On the stage, strips of white paper hang lengthwise from the ceiling. They are evocative of posters or banners and are used as a projection surface. The word WUT (anger) flickers between them in LED letters. Images of demonstrations are shown where these kind of banners and signs are being held up: Black Lives Matter, Enough is enough, Stop Killing Us! In addition, there are scenes of escape, deforestation, old white men in suits shaking hands, people climbing over the wall on the border between Mexico and the United States – there are enough reasons to be angry. But why aren’t we? This is the question the audience is continuously confronted with.

Our culture is full of angry individuals. They are projected onto a framed screen that also hangs down from the ceiling. You can only see the dancer’s body, her face is replaced by aggressive cartoon characters or a screaming Jack Nicholson and Frances McDormand in “Three Billboards Outside Ebbing, Missouri”, one of the most magnificent angry female characters of recent times. Sahra Huby’s body beneath the projections is distorted in poses of frustration and rage. Her feet stamp on the ground, her fists hurtle through the air. She is literally raging with anger. All of this is accompanied by Brendan Dougherty’s electronic music, which perfectly underlines what is happening on stage throughout the evening. It is hectic and loaded, electrifying at times. It also makes the audience’s adrenaline rise.

Indeed, anger is exhausting. Sahra Huby demonstrates that, as well. But what is much more important, proving that all of the energy invested in one’s anger is really worth it, is the liberation that can be felt afterwards. When it doesn’t matter that society demands women not to be angry and to endure oppression with a smile. In the end, the dancer virtually flies across the stage. Her movements are smoother, livelier and lighter. The clenched muscle tension and facial contortions from the beginning have disappeared. Her hair is no longer tied in a tight braid but falls loosely as she whips her head around. She has also taken off her overalls and is now naked. A further act of liberation and at the same time a sign of self-determination.

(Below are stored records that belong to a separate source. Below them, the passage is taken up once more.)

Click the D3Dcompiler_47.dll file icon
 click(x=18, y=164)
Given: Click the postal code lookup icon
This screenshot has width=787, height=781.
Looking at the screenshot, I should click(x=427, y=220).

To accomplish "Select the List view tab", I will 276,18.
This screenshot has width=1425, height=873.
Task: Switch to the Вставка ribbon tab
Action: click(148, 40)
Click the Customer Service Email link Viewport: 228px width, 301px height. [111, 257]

Finally, she reaches for the microphone again. She is not alone, she says. She is here alongside all of the angry women in history. She calls out their names and they begin to fill the space in a continuous loop. As a woman you are not alone with your anger. And it’s important to be angry. Anna Konjektzky’s performance shows with full force the kind of power it unleashes. She destroys the image of the hysterical and bitchy female and in her place she creates a strong, purposeful and angry woman. She shows that anger is not masculine. Up to this point, anger has been an emotion that is not associated with women. This has to change. Female anger is needed in order to make a difference and we need much more of it.